Sent from Petguide.com Free App


----------



## Marcia (Dec 26, 2010)

One year we bought our granddaughter a very cool easy bake stove set up. What did she want to play with??? The box. Kids can be SO ungrateful, huh???


----------



## V-paw (Mar 30, 2013)

Lol, my cat played with the box of the cat tree. I was so urg. Haha but at least she helped with the set up!


Sent from Petguide.com Free App


----------



## eyeofacat (Apr 27, 2013)

Marcia said:


> The box.


I stop buying toys for my cats.

I just bring some boxes from the store when I'm out shopping  The best and cheapest thing to do. :mrgreen:


----------



## Marcia (Dec 26, 2010)

A doubled paper grocery bag with holes cut in the sides provides hours of play (when they are in the mood).


----------



## charliexx (Apr 12, 2013)

i brought my new kitten a lovely soft warm new bed....and what does she choose to sleep in????? an old plastic take away container that i keep my odds and ends in, she tipped those out and snugged up in it....i would upload a pic but for some reason i can't :?


----------



## V-paw (Mar 30, 2013)

charliexx said:


> i brought my new kitten a lovely soft warm new bed....and what does she choose to sleep in????? an old plastic take away container that i keep my odds and ends in, she tipped those out and snugged up in it....i would upload a pic but for some reason i can't :?


If you mean that the site won't let you, then I had that problem when I was a kitten too.


Sent from Petguide.com Free App


----------



## oceanmist (Feb 12, 2011)

charliexx said:


> i brought my new kitten a lovely soft warm new bed....and what does she choose to sleep in????? an old plastic take away container that i keep my odds and ends in, she tipped those out and snugged up in it....i would upload a pic but for some reason i can't :?


My cousin's cat has a bed that is a plastic container. It's the funniest thing to see a huge fluffy cat squeeze into a tiny box. 

I've spent hours making a cat bed for Cherry. She won't even go in it. :? I'm ashamed that I expected she would. lol


----------



## camskyw (Jan 10, 2012)

I see all these neat things and think that if I were a cat I would love it!!! lol
I am having trouble attaching photos to my message replies also - is that because I am a kitten??? or just not smart enough to take them from my album to attach????


----------



## camskyw (Jan 10, 2012)

Oh just realized I'm a Jr cat!!!!


----------



## Marcia (Dec 26, 2010)

charliexx said:


> i brought my new kitten a lovely soft warm new bed....and what does she choose to sleep in????? an old plastic take away container that i keep my odds and ends in, she tipped those out and snugged up in it....i would upload a pic but for some reason i can't :?

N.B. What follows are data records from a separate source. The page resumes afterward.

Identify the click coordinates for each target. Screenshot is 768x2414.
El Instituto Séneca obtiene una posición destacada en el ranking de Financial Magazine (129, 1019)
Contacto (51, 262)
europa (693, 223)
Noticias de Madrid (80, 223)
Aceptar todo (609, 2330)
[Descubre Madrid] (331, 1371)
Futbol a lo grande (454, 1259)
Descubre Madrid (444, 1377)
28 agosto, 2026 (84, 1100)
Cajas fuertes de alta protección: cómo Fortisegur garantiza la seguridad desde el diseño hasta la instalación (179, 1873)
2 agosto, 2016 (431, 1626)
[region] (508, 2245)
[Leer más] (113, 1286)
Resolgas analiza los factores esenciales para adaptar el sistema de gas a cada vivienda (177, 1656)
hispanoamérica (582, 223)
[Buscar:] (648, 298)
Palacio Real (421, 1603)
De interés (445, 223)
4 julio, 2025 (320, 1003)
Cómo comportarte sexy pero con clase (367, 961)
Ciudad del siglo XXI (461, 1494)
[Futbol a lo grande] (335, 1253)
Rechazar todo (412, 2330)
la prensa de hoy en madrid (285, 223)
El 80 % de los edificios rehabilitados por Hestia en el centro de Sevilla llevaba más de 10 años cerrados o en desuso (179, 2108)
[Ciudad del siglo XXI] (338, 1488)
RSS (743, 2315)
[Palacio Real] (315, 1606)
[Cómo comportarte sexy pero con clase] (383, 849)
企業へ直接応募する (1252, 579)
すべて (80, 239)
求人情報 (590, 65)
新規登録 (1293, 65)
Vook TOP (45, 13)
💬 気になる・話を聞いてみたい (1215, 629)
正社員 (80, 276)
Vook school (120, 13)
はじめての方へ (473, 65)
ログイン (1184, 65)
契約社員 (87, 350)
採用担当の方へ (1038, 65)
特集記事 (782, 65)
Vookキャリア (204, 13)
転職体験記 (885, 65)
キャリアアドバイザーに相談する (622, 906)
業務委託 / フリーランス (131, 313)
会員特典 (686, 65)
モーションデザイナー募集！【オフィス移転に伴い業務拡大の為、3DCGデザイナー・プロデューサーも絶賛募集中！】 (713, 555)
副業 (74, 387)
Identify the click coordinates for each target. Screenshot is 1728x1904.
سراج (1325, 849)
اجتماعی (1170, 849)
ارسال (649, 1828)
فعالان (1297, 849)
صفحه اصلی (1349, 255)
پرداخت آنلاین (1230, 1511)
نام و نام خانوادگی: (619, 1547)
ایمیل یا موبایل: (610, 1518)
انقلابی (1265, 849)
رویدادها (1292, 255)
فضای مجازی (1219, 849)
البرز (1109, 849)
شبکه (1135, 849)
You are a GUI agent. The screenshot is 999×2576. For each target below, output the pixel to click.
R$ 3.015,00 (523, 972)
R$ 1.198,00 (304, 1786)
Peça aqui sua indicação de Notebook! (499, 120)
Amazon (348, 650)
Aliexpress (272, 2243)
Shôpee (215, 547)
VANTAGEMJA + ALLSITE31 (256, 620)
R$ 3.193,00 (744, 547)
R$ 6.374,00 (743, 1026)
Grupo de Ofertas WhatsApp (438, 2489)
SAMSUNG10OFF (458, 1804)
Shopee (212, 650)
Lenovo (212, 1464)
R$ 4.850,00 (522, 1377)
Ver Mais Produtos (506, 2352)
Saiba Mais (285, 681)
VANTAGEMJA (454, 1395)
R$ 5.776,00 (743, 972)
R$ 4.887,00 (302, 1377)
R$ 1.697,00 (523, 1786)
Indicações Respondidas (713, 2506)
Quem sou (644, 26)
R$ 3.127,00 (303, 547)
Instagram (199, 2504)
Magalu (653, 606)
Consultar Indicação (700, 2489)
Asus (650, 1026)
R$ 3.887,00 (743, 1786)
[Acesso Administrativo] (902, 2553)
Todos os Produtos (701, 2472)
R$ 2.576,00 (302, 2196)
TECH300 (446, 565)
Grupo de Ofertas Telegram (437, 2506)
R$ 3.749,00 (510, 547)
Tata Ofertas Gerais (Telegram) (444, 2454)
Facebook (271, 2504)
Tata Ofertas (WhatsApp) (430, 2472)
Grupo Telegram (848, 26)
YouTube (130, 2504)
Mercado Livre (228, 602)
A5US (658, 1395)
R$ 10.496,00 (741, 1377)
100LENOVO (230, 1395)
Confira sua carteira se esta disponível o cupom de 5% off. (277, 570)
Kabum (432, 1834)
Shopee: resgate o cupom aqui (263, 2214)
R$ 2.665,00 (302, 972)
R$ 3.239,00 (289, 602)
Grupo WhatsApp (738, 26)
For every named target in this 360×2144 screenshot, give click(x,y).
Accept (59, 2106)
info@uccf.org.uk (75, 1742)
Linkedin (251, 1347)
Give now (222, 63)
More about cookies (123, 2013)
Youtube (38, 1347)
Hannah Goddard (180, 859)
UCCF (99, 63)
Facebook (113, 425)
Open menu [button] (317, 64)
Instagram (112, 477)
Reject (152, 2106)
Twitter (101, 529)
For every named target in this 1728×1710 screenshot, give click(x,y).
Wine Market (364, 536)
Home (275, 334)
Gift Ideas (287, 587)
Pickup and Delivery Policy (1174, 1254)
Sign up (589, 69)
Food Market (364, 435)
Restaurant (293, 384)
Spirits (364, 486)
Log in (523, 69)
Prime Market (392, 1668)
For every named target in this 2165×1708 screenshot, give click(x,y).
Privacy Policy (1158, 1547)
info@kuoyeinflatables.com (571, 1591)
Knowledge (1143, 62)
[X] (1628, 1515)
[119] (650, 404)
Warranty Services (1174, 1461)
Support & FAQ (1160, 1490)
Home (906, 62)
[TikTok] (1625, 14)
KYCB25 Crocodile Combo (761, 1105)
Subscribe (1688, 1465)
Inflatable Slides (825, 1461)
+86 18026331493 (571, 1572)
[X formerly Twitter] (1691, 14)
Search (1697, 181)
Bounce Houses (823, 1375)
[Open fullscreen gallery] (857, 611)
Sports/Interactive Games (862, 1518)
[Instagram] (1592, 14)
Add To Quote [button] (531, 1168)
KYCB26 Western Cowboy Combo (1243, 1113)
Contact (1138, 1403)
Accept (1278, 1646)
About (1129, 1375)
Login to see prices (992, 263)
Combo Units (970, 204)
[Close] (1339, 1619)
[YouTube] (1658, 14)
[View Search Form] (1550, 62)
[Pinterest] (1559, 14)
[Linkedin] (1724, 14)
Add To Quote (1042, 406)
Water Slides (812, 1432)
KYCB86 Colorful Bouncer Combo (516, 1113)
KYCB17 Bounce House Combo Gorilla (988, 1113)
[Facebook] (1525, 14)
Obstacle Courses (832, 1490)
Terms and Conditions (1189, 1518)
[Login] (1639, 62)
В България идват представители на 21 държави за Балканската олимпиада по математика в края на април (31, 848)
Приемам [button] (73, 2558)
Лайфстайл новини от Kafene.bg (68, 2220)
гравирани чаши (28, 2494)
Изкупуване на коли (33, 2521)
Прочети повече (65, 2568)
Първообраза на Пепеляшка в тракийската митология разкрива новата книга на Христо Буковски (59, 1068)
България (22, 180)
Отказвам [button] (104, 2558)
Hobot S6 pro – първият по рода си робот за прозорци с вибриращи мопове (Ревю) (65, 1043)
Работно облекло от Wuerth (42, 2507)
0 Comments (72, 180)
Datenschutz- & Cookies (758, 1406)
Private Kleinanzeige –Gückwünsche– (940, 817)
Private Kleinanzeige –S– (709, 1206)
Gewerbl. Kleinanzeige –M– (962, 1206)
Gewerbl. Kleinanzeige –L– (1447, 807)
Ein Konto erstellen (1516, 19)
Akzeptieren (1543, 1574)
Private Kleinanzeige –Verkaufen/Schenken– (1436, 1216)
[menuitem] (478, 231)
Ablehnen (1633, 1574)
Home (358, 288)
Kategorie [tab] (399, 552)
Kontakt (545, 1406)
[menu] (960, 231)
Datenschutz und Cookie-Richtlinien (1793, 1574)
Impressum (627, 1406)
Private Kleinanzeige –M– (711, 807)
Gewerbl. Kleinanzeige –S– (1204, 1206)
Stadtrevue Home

fftopic ....but I don't care! Zipper was snoozing in the basket we keep the wood kindling in! Talk about uncomfortable! Dozens comfy places to sleep and she chooses a pile of sticks to sleep next to. Go figure.


----------



## charliexx (Apr 12, 2013)

V-paw said:


> If you mean that the site won't let you, then I had that problem when I was a kitten too.
> 
> 
> Sent from Petguide.com Free App


comes up with a error from google chrome...might have to get my daughter to check it out for me


----------



## V-paw (Mar 30, 2013)

charliexx said:


> .might have to get my daughter to check it out for me


Lol


Sent from Petguide.com Free App


----------



## Justteri1000 (May 27, 2013)

My then boyfriend (now husband) convinced me to tape together a half dozen large boxes and cut holes in them to make a maze for my cats. They loved it.


----------



## V-paw (Mar 30, 2013)

Justteri1000 said:


> My then boyfriend (now husband) convinced me to tape together a half dozen large boxes and cut holes in them to make a maze for my cats. They loved it.


Where do you keep it? Sounds fun but not to visually appealing, my house mates don't like dedecorating!


Sent from Petguide.com Free App


----------